Rossovermiglio, Falanghina del Sannio

Rossovermiglio, l’azienda dei coniugi Mariateresa De Gennaro e Piero Verlingieri, propone 3 diverse interpretazioni della falanghina: vino spumante, fermo e passito.

È successo che son passati già 4 anni dalla mia unica visita all’azienda Rossovermiglio. A quanto pare, insomma, se si eccettuano alcuni veloci passaggi in cantina, mi sono forse adagiato su quel «tanto sono a due passi da casa»… 😉

Capirete dunque che è stato curioso incontrare di nuovo Mariateresa De Gennaro in trasferta: non a Paduli, dove abitiamo entrambi, bensì a Roma, in occasione del Focus sui vini della Campania organizzato da Gowine.

Ho riassaggiato tutta la batteria dei vini e, in particolare, 2 delle 3 etichette a base falanghina. Più bianchi che rossi, per la cronaca, a dispetto di un nome – Rossovermiglio, appunto – che racconta una storia famigliare da sempre legata alla produzione di uve a bacca nera, prima di essere “rinnegata” da Piero Verlingieri, che nel 1992, pochi anni dopo il suo ingresso in azienda, piantò le tradizionali uve bianche della Campania: falanghina, fiano e greco.

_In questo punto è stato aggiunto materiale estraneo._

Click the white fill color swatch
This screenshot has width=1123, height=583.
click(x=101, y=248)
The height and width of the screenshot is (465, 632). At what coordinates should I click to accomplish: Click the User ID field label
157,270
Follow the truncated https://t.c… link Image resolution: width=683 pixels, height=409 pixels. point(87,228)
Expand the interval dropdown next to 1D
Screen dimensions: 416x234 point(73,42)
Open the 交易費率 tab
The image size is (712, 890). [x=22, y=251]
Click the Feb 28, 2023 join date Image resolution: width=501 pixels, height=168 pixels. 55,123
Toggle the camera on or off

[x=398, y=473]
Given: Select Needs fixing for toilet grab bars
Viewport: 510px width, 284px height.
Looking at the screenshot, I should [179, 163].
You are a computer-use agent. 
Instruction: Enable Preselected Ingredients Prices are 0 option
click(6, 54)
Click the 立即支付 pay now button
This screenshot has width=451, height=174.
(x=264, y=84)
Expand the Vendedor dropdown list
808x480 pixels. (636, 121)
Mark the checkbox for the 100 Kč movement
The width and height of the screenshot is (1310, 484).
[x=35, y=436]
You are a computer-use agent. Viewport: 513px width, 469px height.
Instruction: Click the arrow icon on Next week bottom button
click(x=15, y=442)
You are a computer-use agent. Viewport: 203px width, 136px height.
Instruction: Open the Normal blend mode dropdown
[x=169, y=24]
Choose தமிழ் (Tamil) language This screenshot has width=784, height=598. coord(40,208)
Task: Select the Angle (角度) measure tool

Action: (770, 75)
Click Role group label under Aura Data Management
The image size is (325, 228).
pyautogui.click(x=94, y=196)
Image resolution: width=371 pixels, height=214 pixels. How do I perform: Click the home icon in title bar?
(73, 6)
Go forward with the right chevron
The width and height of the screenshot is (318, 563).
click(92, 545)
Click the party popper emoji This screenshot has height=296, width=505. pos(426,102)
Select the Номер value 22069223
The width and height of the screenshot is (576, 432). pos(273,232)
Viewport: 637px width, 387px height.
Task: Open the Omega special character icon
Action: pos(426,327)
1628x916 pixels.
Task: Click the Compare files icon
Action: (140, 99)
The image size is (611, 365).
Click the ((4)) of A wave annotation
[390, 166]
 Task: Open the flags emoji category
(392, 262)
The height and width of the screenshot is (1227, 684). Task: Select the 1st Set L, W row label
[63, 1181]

La foto di copertina ritrae proprio Mariateresa, moglie di Piero, mentre mesce i suoi vini e racconta con orgoglio gli sforzi profusi sin qui: «facciamo tutto noi, spumante compreso, solo e soltanto con le uve di cui ci prendiamo cura direttamente».

i vini

La Falanghina del Sannio Frenesia Brut (**), a mio avviso, è forse l’etichetta che ha fatto i maggiori passi in avanti. Si tratta di uno “charmat lungo” che già non mancava di una sua piacevolezza: la sensazione ora è che ci sia una dolcezza più misurata con le solite buone doti di acidità e sapidità. Non è ancora “il mio vino“, eh, ma è una bollicina che piace e ben si presta a tante occasioni di consumo.

La versione ferma, Falanghina del Sannio 2019 (***), si conferma invece a buoni livelli. Non andate alla ricerca di chissà quale complessità né di particolare esplosività dei profumi: quello nel calice è un bianco semplice, ma solido e ben orchestrato, con un sorso efficace, di discreta finezza e piacevolmente acido.